4. Another short poem that tells so much of a great story with a single short vignette, Jennifer Bushroe’s “Shrouded is about Penelope’s hopelessness as she weaves and unravels the shroud for Laertes, which “might as well / be / my / own.” The consciously classicizing illustration by Valeria Vitale (classical archaeologist, digital humanist and 3D modeler at the Institute for Classical Studies, London) plays on the simple style of ancient Greek paintings, and on the theme of weaving that is of course central to the poem; the image of Penelope is made from fabric scraps, details embroidered in bold black thread, and the tapestry itself was woven on a model loom as part of a classical public engagement event. The edges of the image, as much as the tapestry-within-a-tapestry itself, are unravelling, much as Penelope feels she is coming loose at the seams in the poem.

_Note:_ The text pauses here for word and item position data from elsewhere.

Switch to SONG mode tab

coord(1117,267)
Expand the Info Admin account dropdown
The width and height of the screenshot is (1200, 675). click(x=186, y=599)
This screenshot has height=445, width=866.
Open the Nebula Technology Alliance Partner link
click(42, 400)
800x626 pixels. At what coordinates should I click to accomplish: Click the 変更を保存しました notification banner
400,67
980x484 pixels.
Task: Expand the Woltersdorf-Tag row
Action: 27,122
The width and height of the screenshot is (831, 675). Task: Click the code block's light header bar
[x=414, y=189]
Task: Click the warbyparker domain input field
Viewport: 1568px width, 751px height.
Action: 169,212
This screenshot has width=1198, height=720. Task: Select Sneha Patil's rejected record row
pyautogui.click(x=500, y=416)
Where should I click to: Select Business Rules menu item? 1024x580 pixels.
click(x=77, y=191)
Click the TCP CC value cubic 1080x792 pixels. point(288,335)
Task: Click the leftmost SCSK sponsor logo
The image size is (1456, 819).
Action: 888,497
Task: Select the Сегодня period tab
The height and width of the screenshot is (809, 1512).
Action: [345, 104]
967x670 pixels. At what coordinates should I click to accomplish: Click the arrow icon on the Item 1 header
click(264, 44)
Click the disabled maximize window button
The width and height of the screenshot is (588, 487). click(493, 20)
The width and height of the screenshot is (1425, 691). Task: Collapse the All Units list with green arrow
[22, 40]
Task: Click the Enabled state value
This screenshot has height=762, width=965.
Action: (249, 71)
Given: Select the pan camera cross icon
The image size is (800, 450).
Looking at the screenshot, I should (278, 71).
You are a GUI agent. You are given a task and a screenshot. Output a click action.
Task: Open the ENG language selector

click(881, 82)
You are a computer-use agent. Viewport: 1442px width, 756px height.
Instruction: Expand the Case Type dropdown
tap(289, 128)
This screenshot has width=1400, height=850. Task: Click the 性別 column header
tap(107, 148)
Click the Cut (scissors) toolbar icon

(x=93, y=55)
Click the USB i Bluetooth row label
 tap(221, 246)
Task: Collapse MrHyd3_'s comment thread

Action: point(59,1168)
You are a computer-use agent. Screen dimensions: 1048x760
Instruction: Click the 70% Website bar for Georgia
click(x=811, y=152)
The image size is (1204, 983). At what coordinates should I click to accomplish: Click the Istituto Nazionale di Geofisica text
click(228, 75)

5. My final example is not taken from a story or poem, but is the cover art for the Making Monsters anthology, a classically themed fantasy and horror volume edited by Emma Bridges and Djibril al-Ayad, painted by Robin Kaplan, an illustrator, comics artist and crafter who works under the name The Gorgonist. This is not a newly commissioned image (although Robin expanded it and provided the high-resolution version for the book cover), but a work titled “The Lonely Gorgon” that is already available for sale as a print on her online store. In this beautiful painting the sweet little Gorgon sits alone on a rock in a beautiful, dark forest, her snakes looking around her curiously, as more snakes from the trees above dip their heads down to say hello. Given all the lovely creatures and other details popping out of the undergrowth in this image, the Gorgon should be anything but lonely, but she’s clearly pining for someone or something — perhaps human company that she has to avoid for fear of killing them with her petrifying gaze? The image itself tells a story that reinvents and reimagines the figure of Medusa in just the way that we were hoping the stories in the anthology would.

There was craft involved in all these pieces of work, whether painting, digital art, weaving or sculpture. Some of the artists are professionals, others talented amateurs, but all engaged with classical mythology and art as well as with the pieces they were asked to illustrate.